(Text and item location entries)
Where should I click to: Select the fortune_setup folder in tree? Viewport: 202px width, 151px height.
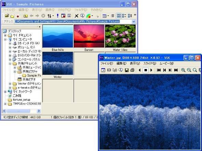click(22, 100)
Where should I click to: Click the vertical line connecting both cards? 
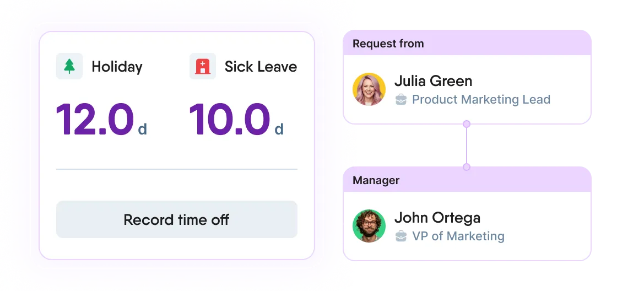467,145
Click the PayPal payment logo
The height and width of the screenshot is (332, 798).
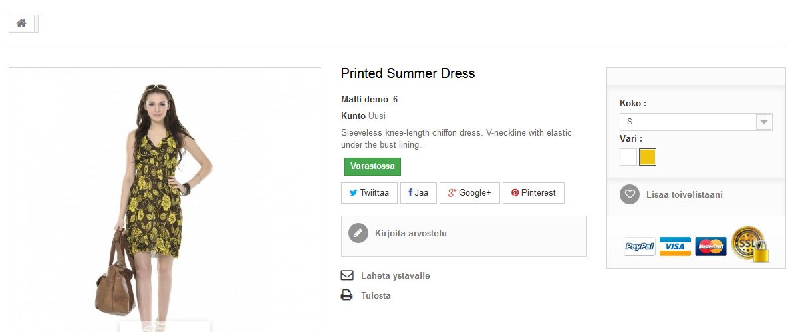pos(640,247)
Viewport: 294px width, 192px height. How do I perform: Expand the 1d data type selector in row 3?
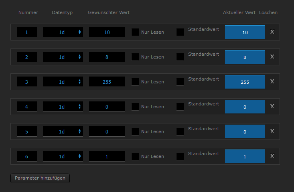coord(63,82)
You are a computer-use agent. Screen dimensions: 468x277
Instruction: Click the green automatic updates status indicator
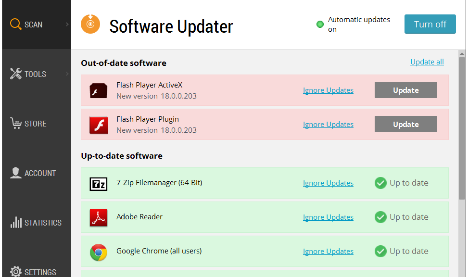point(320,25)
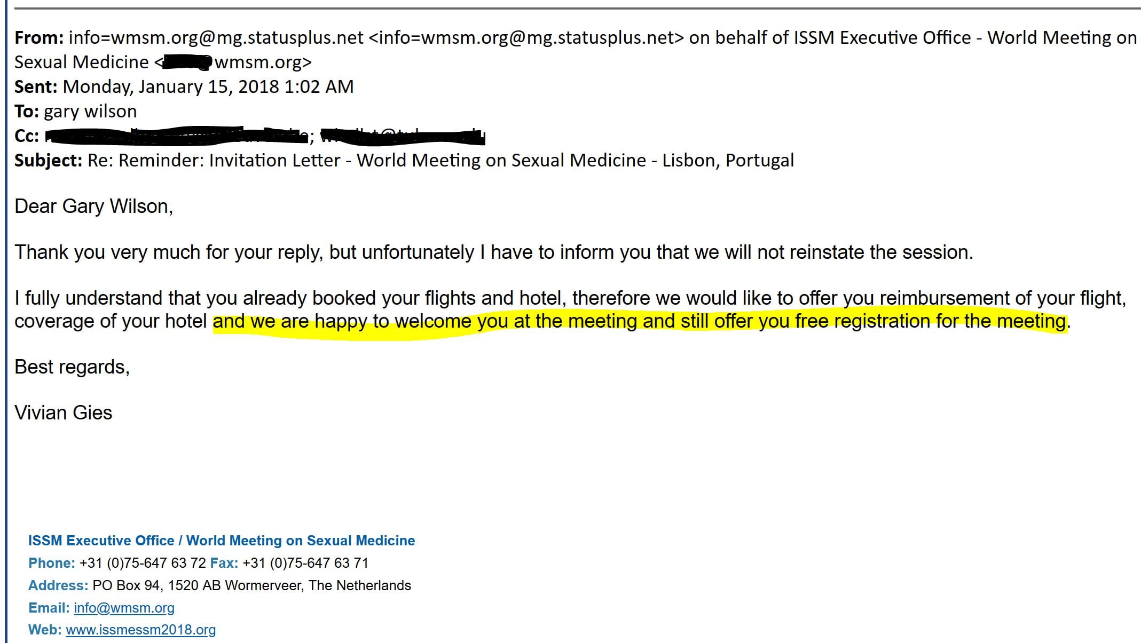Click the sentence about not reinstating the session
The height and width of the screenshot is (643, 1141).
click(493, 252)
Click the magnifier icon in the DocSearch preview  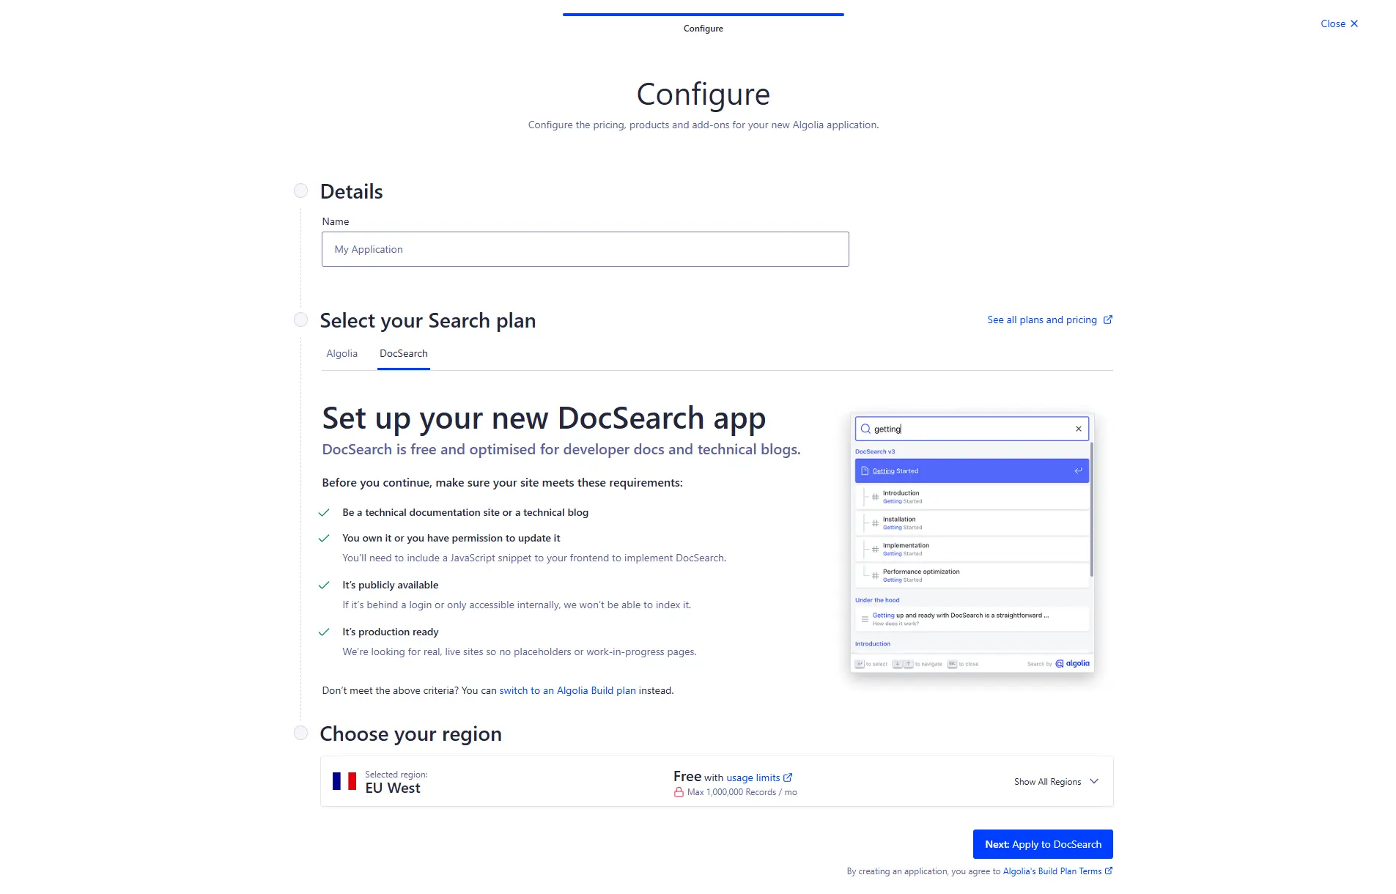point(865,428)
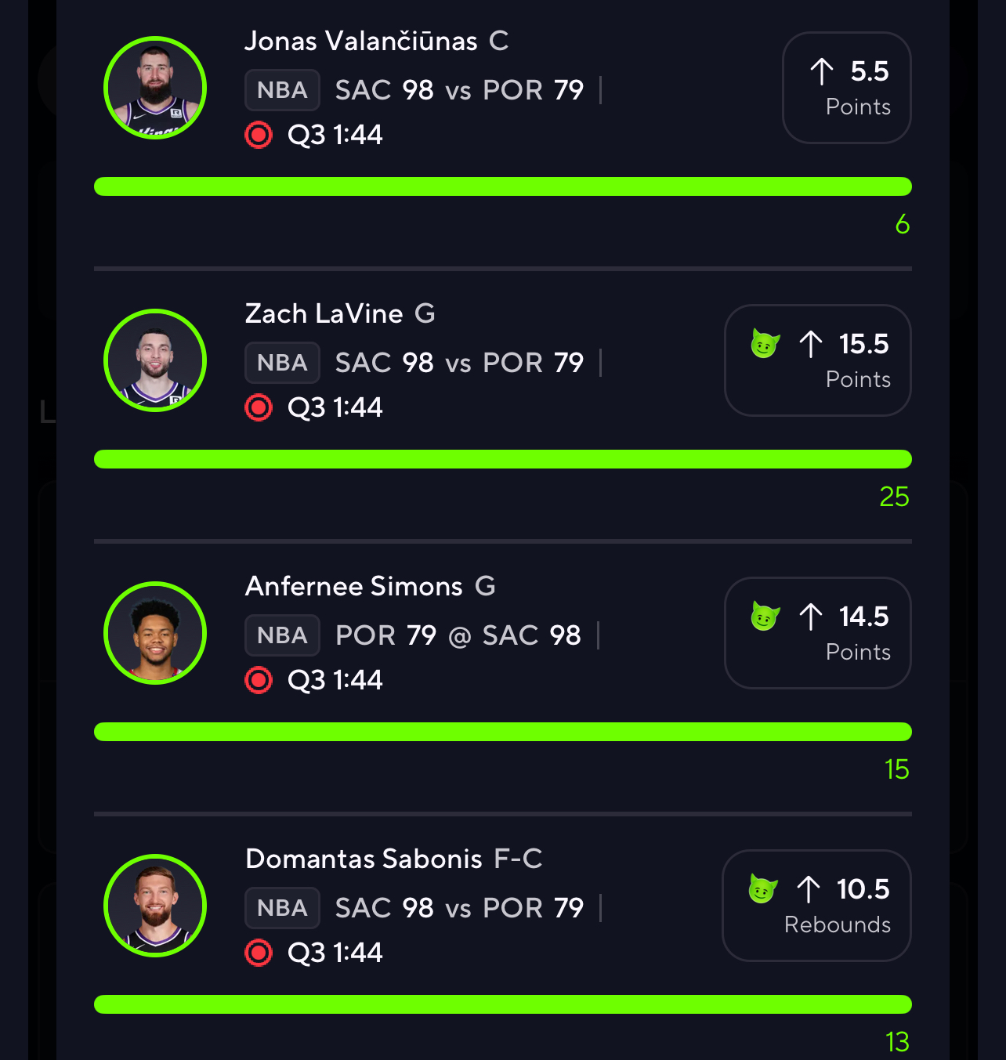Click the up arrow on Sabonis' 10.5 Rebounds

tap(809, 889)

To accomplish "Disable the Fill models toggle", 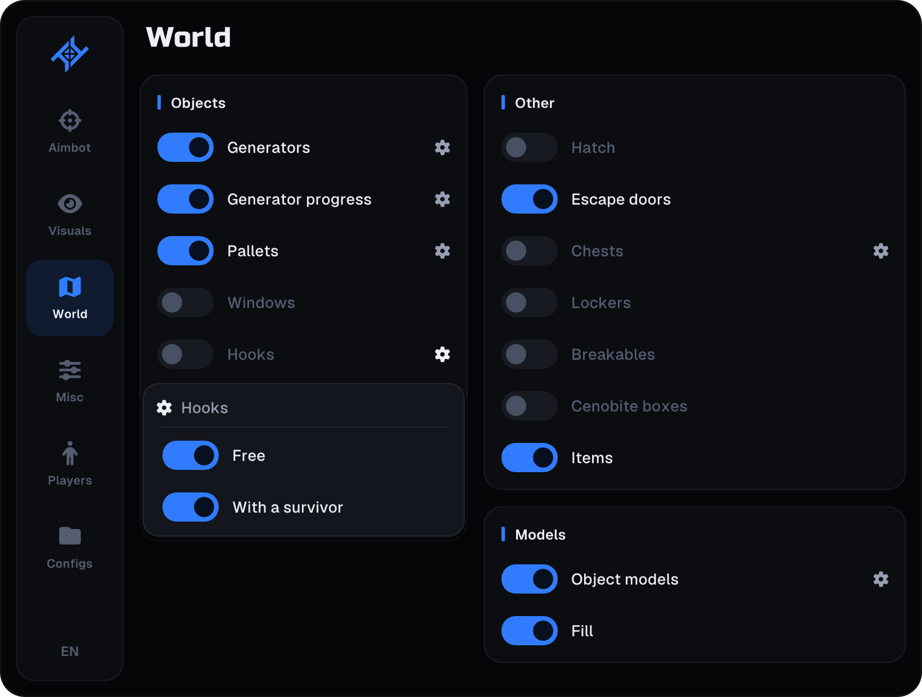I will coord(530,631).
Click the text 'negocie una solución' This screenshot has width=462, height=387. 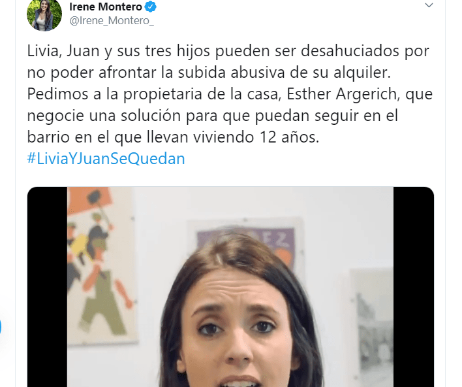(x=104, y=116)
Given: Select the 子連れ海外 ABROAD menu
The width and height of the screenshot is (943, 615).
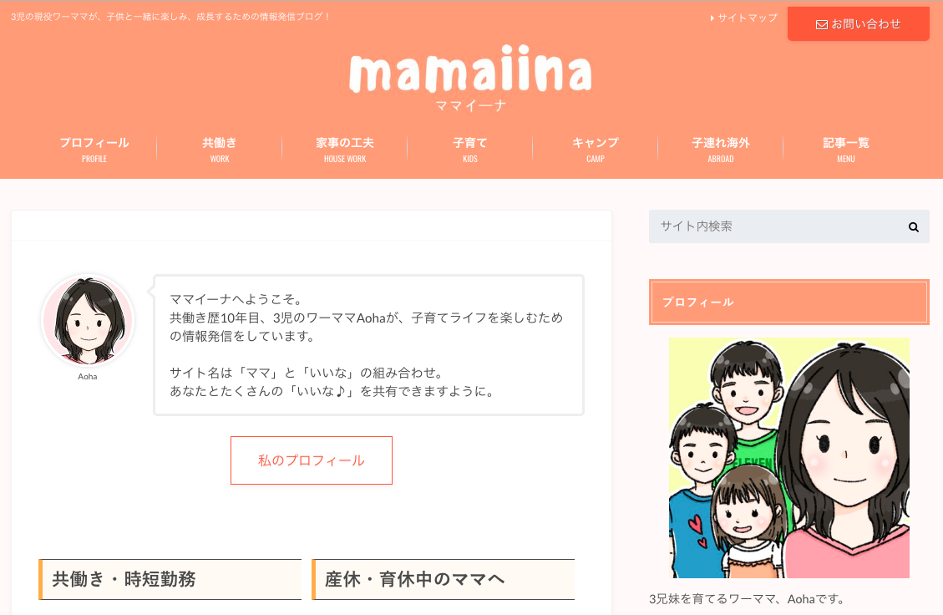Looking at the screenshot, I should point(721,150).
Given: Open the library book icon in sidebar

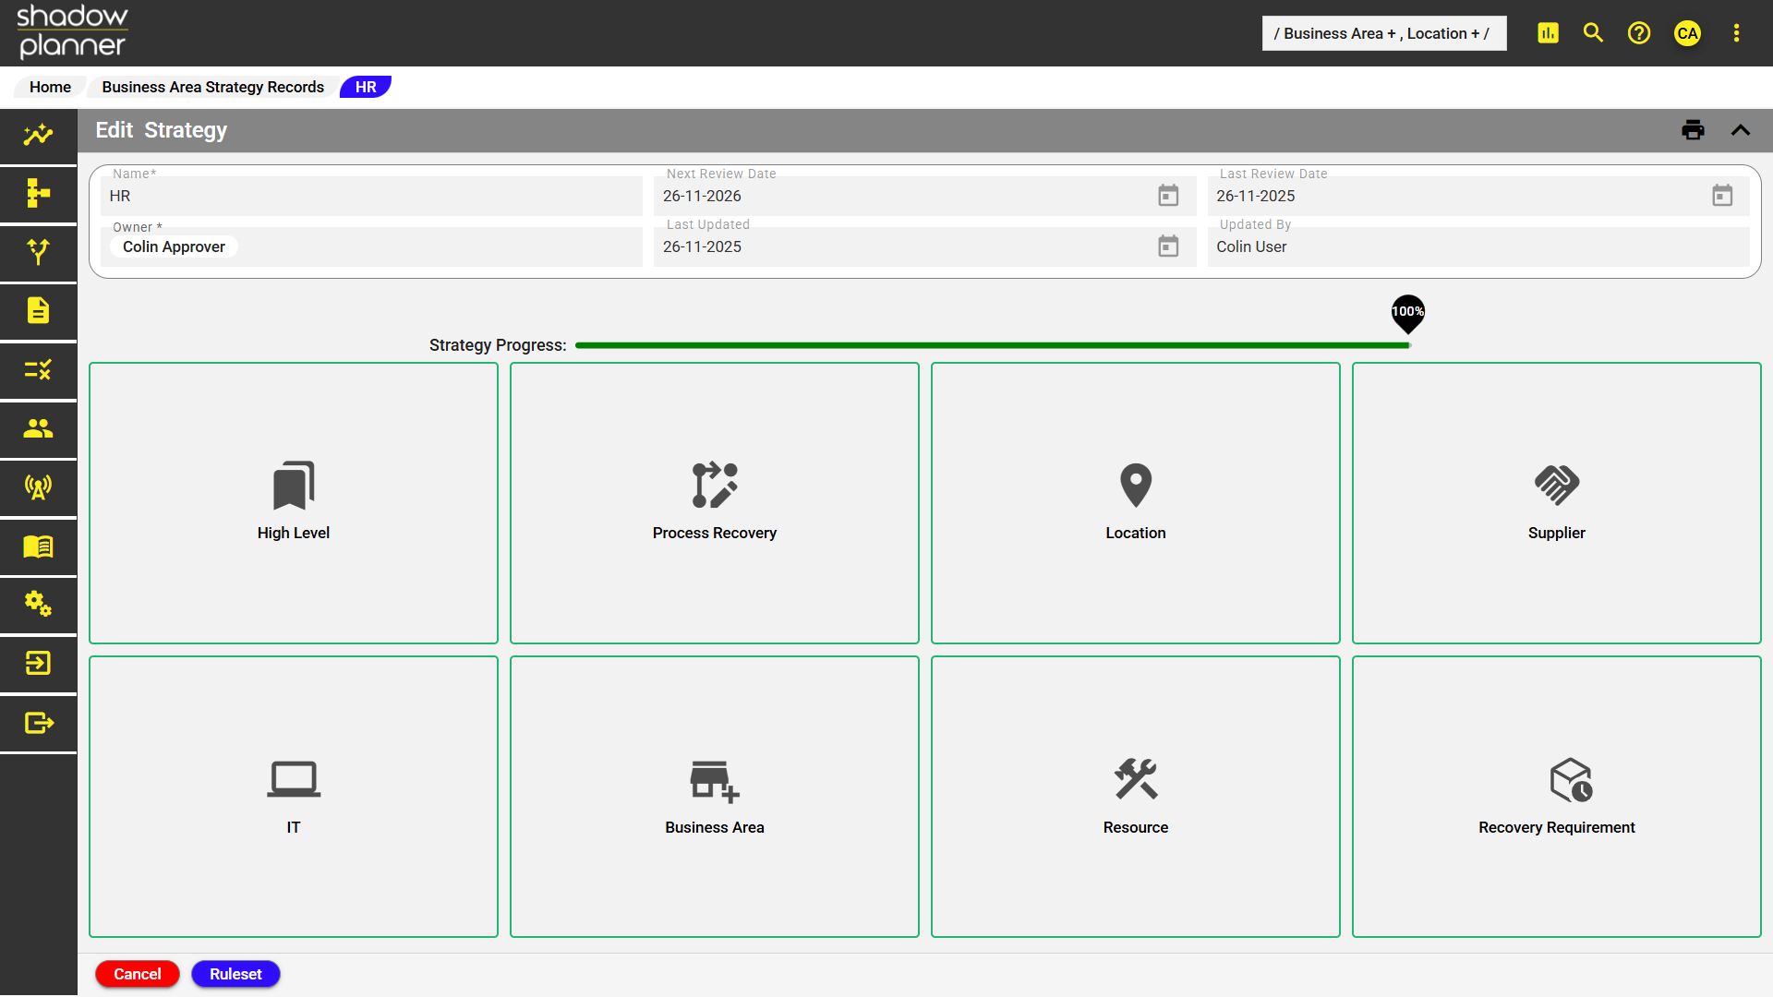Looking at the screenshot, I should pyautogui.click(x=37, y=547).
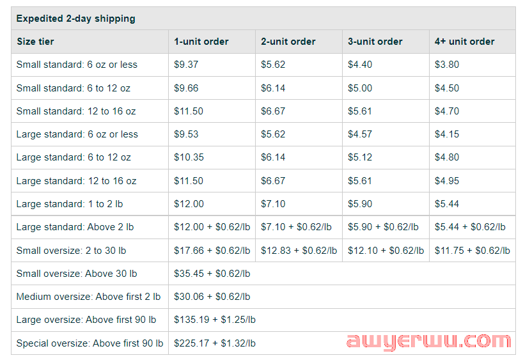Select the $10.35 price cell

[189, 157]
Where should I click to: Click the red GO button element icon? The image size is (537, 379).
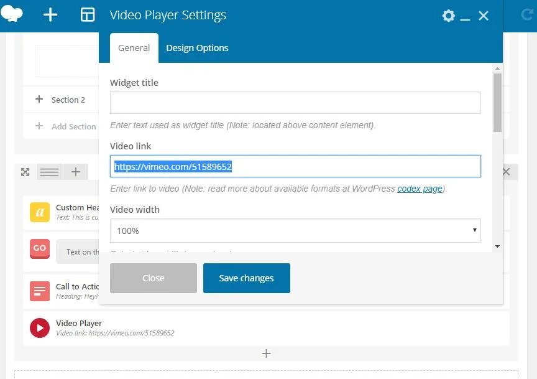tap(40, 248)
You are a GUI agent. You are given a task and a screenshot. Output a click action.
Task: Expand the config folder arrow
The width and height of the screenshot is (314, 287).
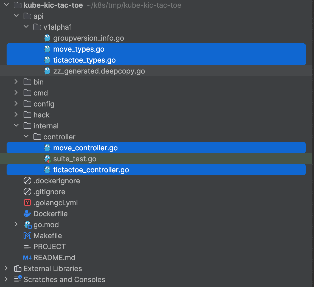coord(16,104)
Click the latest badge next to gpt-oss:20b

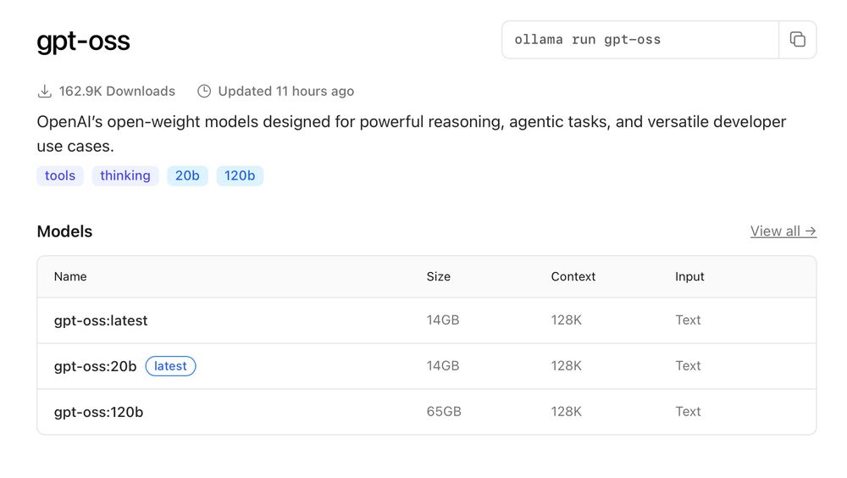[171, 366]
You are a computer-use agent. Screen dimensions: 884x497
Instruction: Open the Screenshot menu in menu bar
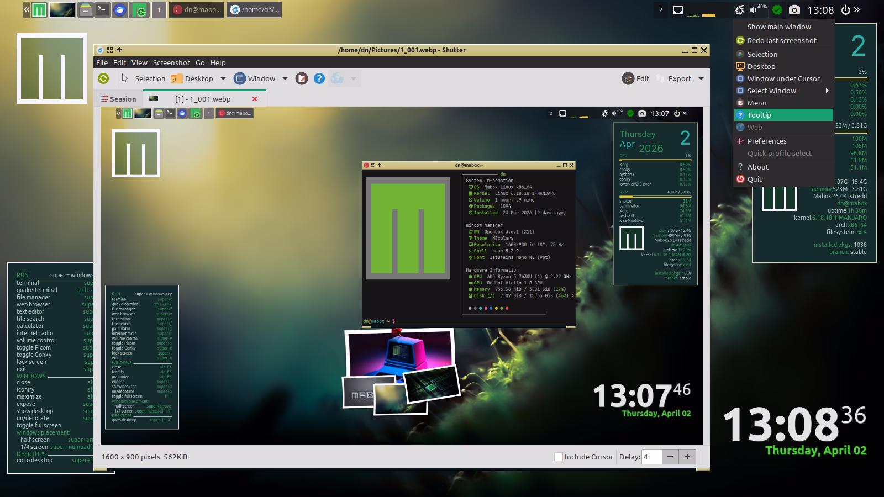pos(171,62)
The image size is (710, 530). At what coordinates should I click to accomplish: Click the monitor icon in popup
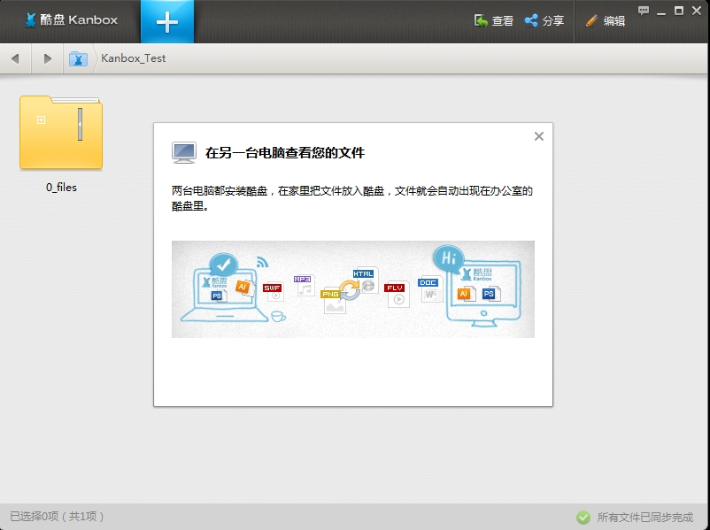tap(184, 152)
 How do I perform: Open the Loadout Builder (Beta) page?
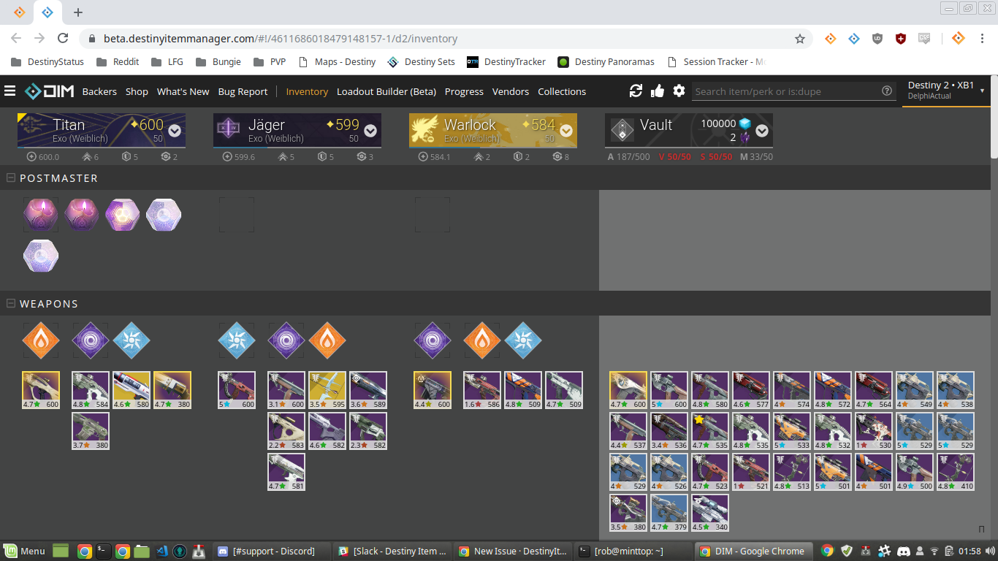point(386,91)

** Exercise objective **
Repeat the records word for word, starting from the first line and going on through the line that contains "pos(640,247)". Leave the pictures out of your answer.

** Reply to the exercise **
Where should I click to: Select the fortune_setup folder in tree? Viewport: 202px width, 151px height.
click(22, 100)
Where should I click to: Click the vertical line connecting both cards? 
467,145
Click the PayPal payment logo
The height and width of the screenshot is (332, 798).
pos(640,247)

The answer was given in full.